=== Task objective ===
From the line that contains "The image size is (1382, 868)." to the last line of the data, every line is to be transcribed exactly; no other line is to be included.

------ Supplied data

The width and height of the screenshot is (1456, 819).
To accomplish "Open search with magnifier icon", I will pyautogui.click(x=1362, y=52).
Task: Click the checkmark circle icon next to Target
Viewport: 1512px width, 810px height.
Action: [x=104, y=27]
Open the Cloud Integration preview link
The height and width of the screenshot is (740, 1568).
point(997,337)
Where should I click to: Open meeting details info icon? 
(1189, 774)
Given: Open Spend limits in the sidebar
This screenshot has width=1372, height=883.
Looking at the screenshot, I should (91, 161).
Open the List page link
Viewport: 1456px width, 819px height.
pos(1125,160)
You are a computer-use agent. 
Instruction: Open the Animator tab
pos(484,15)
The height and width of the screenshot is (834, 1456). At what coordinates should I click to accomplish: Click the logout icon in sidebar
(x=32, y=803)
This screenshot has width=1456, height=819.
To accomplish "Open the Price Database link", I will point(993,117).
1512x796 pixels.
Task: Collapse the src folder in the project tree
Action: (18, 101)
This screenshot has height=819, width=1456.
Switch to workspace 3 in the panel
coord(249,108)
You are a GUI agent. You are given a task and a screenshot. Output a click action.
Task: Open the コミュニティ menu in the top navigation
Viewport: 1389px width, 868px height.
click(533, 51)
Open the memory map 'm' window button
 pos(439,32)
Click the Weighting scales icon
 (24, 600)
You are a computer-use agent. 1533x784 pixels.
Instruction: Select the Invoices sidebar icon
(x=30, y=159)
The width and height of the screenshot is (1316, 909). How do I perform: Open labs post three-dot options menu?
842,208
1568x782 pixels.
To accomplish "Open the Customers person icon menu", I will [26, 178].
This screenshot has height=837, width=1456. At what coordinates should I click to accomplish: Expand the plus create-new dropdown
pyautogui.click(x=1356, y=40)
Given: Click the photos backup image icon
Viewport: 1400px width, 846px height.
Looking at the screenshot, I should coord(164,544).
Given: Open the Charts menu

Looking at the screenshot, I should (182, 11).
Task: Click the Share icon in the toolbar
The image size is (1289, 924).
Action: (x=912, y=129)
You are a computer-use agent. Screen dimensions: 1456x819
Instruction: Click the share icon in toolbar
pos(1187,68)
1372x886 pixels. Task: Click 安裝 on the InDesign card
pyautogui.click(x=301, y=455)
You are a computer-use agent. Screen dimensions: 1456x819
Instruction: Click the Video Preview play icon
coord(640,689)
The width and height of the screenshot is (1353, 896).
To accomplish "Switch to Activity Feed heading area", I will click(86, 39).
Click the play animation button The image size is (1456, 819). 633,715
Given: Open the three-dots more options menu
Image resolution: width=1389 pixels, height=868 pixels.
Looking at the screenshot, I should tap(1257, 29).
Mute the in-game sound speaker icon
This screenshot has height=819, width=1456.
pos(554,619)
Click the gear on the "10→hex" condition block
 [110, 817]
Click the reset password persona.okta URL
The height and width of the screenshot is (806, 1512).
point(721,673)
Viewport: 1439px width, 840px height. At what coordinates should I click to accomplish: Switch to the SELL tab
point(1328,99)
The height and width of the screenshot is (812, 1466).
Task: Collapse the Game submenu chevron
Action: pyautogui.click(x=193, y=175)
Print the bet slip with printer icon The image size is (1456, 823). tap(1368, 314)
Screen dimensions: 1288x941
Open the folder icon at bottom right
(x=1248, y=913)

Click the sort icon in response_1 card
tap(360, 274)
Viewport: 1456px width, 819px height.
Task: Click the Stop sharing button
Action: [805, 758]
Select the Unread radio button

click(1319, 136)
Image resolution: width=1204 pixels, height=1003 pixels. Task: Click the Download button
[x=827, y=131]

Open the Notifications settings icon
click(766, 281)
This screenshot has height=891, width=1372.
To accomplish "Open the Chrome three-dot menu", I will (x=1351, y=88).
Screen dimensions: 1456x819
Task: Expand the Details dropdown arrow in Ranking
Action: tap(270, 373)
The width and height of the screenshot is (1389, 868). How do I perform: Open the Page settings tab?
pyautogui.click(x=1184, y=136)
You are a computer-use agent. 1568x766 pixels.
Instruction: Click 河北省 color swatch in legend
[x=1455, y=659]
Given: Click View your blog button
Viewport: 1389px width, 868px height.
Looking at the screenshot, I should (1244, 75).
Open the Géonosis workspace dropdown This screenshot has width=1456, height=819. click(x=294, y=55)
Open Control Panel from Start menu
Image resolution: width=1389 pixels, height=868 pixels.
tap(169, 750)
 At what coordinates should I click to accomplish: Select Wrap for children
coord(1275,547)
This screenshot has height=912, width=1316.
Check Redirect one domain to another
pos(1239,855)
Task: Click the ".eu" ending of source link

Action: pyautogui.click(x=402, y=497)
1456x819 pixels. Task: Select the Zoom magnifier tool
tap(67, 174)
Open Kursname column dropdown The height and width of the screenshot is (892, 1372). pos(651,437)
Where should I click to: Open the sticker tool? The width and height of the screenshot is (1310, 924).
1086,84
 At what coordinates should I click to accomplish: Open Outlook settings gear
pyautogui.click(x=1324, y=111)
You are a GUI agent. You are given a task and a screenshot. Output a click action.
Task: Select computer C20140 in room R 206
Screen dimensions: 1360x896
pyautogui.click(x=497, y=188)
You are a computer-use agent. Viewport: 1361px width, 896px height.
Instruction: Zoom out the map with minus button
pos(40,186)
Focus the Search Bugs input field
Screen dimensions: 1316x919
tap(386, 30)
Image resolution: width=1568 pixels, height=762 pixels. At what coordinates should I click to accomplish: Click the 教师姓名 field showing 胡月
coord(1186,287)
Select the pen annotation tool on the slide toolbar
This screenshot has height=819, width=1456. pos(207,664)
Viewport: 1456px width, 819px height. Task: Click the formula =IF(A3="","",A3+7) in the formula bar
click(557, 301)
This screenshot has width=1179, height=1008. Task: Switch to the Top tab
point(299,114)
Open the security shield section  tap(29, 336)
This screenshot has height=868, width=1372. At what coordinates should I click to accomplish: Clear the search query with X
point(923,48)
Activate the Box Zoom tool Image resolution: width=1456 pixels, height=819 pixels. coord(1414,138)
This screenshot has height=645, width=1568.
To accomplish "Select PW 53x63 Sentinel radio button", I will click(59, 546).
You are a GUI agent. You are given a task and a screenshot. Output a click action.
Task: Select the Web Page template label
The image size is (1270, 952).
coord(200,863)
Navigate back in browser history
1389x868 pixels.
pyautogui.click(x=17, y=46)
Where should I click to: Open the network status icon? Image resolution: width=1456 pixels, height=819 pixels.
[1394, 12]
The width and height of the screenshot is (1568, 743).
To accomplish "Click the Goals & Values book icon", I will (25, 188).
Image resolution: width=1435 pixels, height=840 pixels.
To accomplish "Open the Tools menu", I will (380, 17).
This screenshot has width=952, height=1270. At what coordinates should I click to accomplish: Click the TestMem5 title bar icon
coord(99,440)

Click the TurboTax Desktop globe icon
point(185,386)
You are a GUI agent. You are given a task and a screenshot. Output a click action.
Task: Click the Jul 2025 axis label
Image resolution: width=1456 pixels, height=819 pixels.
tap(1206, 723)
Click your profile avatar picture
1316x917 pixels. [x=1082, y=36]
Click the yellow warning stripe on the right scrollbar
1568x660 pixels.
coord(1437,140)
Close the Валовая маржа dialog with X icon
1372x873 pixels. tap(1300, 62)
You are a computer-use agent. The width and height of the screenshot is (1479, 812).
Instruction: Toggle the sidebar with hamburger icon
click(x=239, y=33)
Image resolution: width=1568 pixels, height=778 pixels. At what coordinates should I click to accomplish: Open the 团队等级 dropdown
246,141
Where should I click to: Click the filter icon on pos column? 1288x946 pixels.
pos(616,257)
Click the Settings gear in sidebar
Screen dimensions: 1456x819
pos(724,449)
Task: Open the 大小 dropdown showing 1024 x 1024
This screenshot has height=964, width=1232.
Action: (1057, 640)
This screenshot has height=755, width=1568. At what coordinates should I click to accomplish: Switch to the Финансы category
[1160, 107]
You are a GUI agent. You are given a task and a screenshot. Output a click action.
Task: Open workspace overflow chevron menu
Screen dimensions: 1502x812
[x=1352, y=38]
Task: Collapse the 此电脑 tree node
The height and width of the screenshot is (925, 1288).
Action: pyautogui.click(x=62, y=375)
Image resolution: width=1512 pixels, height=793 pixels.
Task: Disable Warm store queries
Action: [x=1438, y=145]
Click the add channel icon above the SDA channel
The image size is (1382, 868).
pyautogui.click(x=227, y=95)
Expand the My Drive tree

------------

=== Reply to the exercise ===
The image size is (1382, 868).
pyautogui.click(x=227, y=95)
Expand the My Drive tree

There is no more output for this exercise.